WORK INSTRUCTION:
Copy out the stretch from "Muir said the" through "escalator built in." in the report below on Canadian health funding, word for word.

GIVEN TEXT:
============================================================

Canadian
Provinces Seek
Health Cash Without Strings
Excerpt
By Jeffrey Hodgson, Reuter's
Health
MISSISSAUGA (Reuters) - Canadian health
ministers met on Friday to discuss the best way to overhaul a
creaking state-funded health care system, with the powerful provinces
seeking more federal cash but resisting Ottawa's efforts to tell
them how to spend it.
The meeting was the first between
federal health minister Anne McLellan and her provincial counterparts
since the release of an official report that recommended Ottawa
pump up to C$6.5 billion ($4.2 billion) a year more into
health by 2005.
The provincial ministers stressed
the need for "flexibility" in health care, suggesting Ottawa leave
them alone to spend the money as they see fit.
"Everybody agrees basically that
there are categories where it should be spent, but you have to
recognize the particular needs of the individual jurisdiction
as to how that money will really be used," said Jamie Muir, the
health minister for the east coast province of Nova Scotia.
Health care is a provincial responsibility
in Canada, but part of the funding for it comes through transfers
from the federal government, and the report recommended that Ottawa
set up a monitoring system to ensure that new money was spent
on items considered to be a priority.
Muir said the federal government
needs to tell the provinces how much additional money will be
available in the near term to help them plan health care budgets.
"It has to be sustainable and it
has to be predictable... there has to be an escalator built in.
The costs keep going up. We have to know and it's very uncomfortable
to have this money just dropped in and then pulled back out,"
she said.
McLellan predicted she would be
able to work out differences with the provinces.
"It's very clear that all Canadians,
it doesn't matter where they live, are tired of federal-provincial
bickering. They want us to work together. And I know that my colleagues
and I will be able to do that," she told reporters.
"I have no doubt that we will be
able to work together. I think we have many shared priorities."

============================================================

COLLECTED MATERIAL:
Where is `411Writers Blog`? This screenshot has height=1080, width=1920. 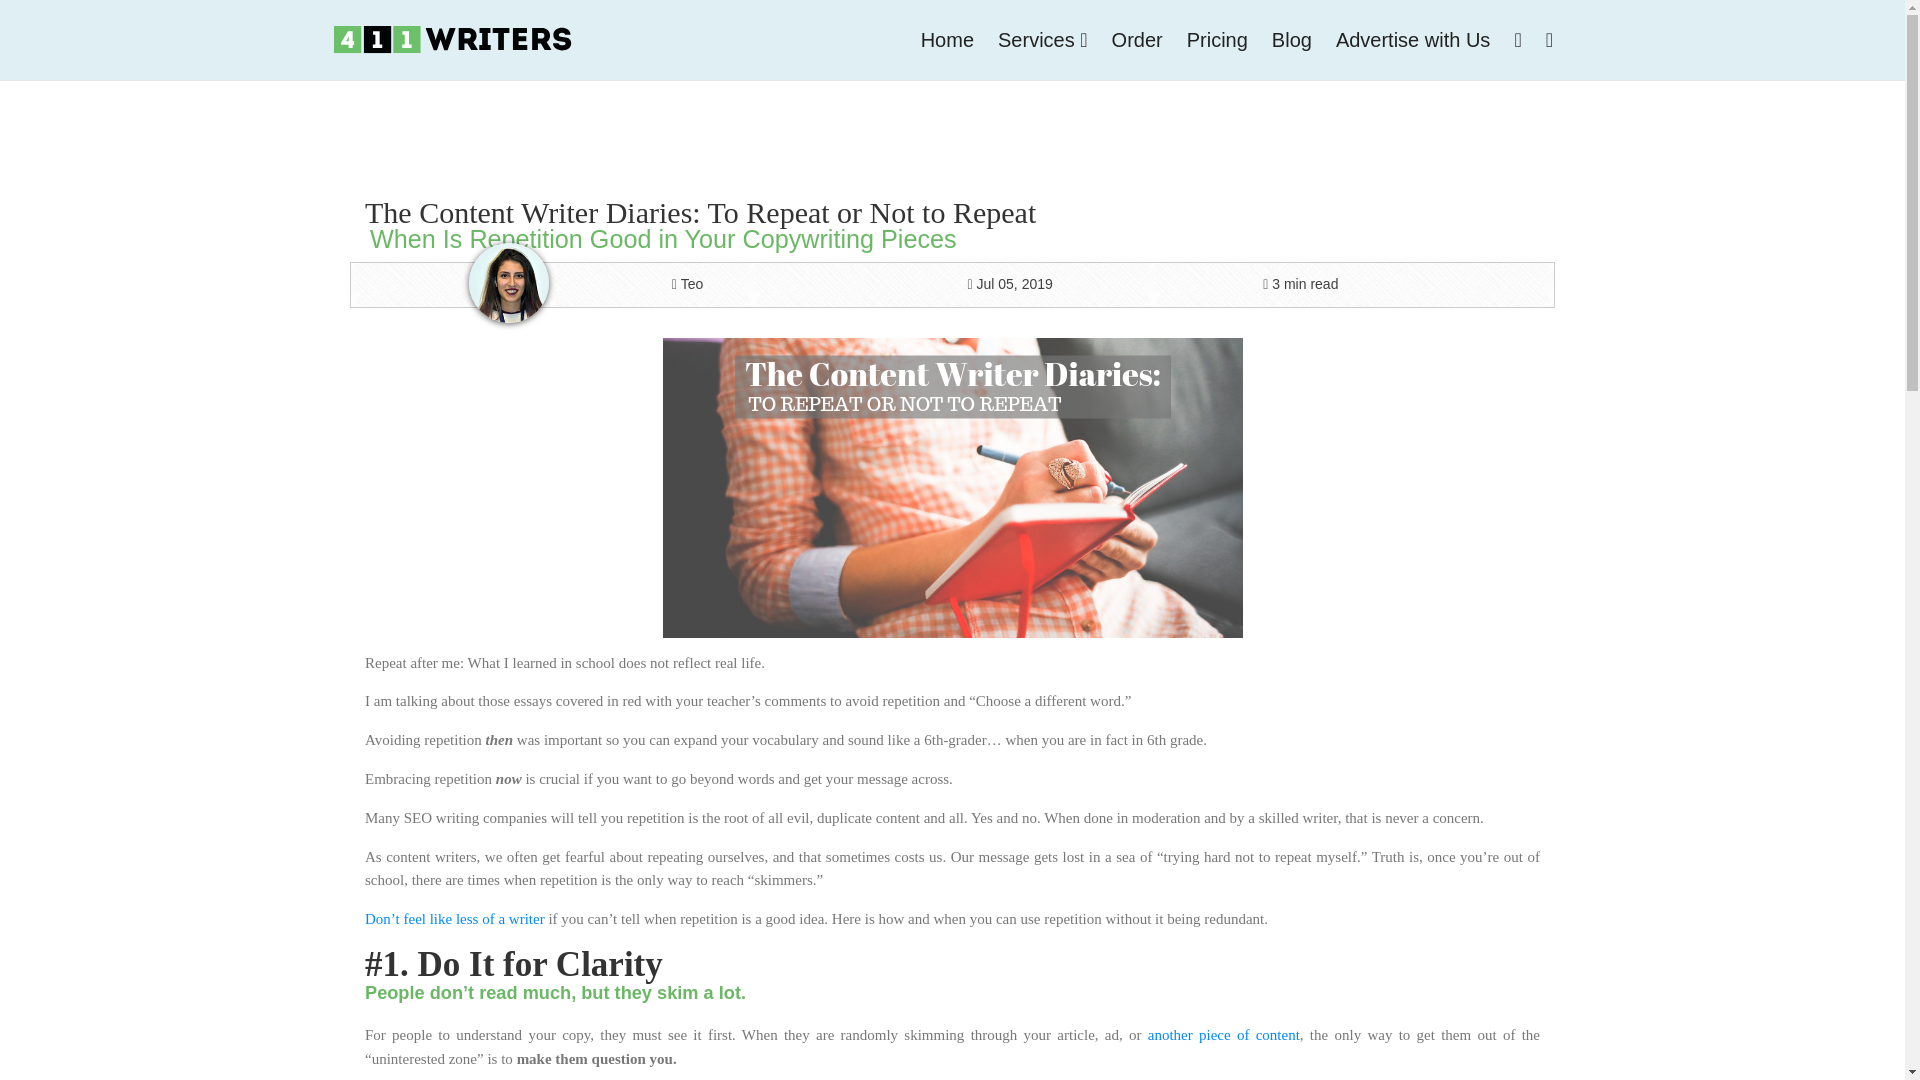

============================================================

RESULT OF THE TASK:
Muir said the federal government
needs to tell the provinces how much additional money will be
available in the near term to help them plan health care budgets.
"It has to be sustainable and it
has to be predictable... there has to be an escalator built in.